Task brief ->
Could you return every line of the material that contains the word "item"?

Data for this exercise ->

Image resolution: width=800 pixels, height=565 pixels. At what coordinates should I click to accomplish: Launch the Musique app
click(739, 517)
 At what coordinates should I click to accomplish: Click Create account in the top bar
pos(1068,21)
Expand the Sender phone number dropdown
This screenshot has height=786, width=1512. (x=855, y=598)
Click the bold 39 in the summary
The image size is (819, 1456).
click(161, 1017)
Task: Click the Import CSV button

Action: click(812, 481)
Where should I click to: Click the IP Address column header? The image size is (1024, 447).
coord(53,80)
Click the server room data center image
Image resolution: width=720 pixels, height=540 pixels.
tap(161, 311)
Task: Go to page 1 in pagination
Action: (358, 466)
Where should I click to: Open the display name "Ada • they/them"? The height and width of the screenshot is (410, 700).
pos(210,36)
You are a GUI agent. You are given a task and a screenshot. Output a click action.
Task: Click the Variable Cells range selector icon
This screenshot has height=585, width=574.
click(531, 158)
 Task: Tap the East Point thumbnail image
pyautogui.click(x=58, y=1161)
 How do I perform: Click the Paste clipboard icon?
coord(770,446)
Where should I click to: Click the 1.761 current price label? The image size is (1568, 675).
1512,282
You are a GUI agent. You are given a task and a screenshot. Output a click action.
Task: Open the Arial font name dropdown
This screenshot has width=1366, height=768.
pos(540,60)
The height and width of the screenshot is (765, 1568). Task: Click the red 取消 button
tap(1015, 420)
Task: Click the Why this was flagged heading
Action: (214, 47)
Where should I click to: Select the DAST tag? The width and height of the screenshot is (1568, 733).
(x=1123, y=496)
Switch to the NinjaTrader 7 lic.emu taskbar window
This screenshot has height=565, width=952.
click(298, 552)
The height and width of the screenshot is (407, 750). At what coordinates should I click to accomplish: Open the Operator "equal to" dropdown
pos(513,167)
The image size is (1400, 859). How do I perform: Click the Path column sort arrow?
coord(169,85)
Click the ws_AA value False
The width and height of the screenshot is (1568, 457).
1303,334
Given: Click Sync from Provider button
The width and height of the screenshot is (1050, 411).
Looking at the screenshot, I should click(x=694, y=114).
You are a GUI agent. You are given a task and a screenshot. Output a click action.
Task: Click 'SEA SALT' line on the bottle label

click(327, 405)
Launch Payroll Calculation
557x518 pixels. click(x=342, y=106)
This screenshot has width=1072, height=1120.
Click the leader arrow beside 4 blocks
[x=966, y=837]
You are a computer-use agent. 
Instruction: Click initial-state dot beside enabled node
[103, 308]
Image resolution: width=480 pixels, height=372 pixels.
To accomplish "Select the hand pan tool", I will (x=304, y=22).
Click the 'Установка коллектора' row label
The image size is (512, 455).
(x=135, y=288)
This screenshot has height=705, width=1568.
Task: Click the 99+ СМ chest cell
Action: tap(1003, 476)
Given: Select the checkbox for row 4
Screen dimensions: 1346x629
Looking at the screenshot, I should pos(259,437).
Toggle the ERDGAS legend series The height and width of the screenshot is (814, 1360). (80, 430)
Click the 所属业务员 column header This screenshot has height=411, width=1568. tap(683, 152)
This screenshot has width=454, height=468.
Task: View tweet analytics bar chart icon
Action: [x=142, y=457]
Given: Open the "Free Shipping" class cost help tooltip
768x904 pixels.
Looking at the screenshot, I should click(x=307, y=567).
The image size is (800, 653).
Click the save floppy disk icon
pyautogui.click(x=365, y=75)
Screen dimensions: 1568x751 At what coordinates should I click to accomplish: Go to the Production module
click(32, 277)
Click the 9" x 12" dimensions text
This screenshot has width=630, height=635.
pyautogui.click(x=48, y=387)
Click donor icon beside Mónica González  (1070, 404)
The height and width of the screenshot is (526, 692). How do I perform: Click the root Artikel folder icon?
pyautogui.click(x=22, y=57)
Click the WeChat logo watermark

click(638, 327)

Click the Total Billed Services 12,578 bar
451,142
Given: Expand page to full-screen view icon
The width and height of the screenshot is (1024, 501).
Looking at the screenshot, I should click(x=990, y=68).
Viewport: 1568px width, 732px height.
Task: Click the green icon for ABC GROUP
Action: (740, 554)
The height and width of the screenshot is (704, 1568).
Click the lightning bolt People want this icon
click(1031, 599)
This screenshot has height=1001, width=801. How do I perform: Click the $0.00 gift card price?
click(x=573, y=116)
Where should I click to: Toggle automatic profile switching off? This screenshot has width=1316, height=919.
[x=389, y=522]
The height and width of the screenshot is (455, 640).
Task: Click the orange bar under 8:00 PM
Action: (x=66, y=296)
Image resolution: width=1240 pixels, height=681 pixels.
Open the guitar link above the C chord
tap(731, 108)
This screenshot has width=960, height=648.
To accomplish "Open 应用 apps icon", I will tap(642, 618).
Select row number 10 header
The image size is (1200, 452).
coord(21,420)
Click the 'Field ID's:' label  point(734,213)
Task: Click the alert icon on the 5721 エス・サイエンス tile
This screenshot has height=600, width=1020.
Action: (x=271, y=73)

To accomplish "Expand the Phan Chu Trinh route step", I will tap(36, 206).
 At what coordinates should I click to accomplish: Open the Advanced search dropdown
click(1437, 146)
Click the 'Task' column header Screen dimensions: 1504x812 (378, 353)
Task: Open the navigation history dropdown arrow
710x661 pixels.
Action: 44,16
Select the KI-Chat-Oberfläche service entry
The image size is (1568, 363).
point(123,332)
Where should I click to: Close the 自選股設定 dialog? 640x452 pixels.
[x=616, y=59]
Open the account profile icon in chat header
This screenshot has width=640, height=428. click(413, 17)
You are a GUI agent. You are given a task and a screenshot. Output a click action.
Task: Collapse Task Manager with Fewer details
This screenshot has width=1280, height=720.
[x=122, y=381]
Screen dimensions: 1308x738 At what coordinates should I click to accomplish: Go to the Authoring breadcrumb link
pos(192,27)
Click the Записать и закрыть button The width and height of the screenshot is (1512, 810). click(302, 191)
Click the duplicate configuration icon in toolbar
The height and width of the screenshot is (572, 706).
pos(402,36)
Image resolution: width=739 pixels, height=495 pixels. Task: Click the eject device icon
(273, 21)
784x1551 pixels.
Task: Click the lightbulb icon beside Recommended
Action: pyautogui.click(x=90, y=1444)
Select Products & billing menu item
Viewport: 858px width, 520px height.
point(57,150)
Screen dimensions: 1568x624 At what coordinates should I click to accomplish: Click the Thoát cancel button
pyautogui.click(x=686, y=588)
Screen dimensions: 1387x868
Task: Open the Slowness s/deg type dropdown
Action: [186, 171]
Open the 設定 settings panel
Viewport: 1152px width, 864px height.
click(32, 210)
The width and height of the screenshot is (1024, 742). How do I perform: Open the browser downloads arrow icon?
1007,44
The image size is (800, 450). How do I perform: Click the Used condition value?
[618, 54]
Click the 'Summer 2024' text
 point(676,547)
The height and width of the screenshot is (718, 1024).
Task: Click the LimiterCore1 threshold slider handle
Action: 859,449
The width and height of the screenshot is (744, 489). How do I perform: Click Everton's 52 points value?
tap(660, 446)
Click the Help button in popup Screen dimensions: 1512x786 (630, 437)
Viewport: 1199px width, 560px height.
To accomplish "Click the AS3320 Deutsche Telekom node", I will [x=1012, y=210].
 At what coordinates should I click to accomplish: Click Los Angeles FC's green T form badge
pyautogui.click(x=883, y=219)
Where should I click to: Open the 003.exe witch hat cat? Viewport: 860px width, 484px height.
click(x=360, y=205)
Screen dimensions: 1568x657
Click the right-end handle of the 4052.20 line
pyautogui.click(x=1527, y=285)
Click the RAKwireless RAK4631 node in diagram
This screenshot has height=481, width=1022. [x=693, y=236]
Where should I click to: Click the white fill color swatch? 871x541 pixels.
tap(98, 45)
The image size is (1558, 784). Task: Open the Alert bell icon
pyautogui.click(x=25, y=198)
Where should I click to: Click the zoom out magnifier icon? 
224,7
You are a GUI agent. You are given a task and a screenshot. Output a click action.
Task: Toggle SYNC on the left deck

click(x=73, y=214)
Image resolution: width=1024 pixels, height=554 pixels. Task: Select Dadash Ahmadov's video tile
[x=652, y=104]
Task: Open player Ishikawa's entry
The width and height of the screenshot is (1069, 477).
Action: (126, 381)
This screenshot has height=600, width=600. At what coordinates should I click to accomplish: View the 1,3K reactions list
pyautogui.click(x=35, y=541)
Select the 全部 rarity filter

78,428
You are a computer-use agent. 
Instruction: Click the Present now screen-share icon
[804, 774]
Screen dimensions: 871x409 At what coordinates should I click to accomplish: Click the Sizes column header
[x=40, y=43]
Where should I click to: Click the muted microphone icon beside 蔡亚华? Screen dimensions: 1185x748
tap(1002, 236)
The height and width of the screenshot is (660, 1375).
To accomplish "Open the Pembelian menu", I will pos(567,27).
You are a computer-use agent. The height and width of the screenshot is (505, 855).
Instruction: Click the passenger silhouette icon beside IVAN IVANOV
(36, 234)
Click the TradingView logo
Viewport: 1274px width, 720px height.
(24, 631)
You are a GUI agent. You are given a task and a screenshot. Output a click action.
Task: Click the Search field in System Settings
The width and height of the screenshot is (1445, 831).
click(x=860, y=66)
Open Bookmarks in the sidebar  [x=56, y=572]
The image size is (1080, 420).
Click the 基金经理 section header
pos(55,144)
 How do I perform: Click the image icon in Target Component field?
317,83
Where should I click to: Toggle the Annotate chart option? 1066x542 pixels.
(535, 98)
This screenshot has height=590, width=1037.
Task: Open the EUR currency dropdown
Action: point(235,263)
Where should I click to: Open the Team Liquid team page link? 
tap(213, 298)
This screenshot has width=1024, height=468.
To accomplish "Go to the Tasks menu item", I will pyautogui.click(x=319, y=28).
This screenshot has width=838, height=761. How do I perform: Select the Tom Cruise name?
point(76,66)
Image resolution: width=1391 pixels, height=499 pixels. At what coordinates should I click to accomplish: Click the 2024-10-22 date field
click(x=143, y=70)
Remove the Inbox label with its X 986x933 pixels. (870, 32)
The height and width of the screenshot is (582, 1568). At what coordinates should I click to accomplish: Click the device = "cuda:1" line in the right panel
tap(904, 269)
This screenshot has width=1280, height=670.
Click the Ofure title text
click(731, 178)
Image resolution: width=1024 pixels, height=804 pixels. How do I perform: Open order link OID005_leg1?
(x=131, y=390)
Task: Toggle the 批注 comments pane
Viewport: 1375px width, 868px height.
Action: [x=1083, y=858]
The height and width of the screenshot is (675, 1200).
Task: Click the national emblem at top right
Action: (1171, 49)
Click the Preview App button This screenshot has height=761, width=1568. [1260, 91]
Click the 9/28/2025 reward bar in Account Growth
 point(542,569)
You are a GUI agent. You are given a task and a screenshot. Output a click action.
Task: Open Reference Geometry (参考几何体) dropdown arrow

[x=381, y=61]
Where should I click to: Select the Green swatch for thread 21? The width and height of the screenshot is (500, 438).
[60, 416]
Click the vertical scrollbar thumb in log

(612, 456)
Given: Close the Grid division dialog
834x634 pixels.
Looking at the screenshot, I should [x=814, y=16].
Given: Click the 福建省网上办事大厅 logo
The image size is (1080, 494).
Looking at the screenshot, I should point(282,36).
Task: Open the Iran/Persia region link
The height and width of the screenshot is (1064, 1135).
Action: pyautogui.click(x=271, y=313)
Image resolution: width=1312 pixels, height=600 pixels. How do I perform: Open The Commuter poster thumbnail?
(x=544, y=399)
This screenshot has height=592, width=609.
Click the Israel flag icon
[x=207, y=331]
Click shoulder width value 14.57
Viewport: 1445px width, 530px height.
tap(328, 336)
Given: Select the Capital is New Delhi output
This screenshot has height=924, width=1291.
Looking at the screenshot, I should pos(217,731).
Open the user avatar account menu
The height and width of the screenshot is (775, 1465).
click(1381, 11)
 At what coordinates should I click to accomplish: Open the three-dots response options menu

Task result ->
Select Products & billing menu item
To accomplish "Go to the Tasks menu item", I will pyautogui.click(x=319, y=28).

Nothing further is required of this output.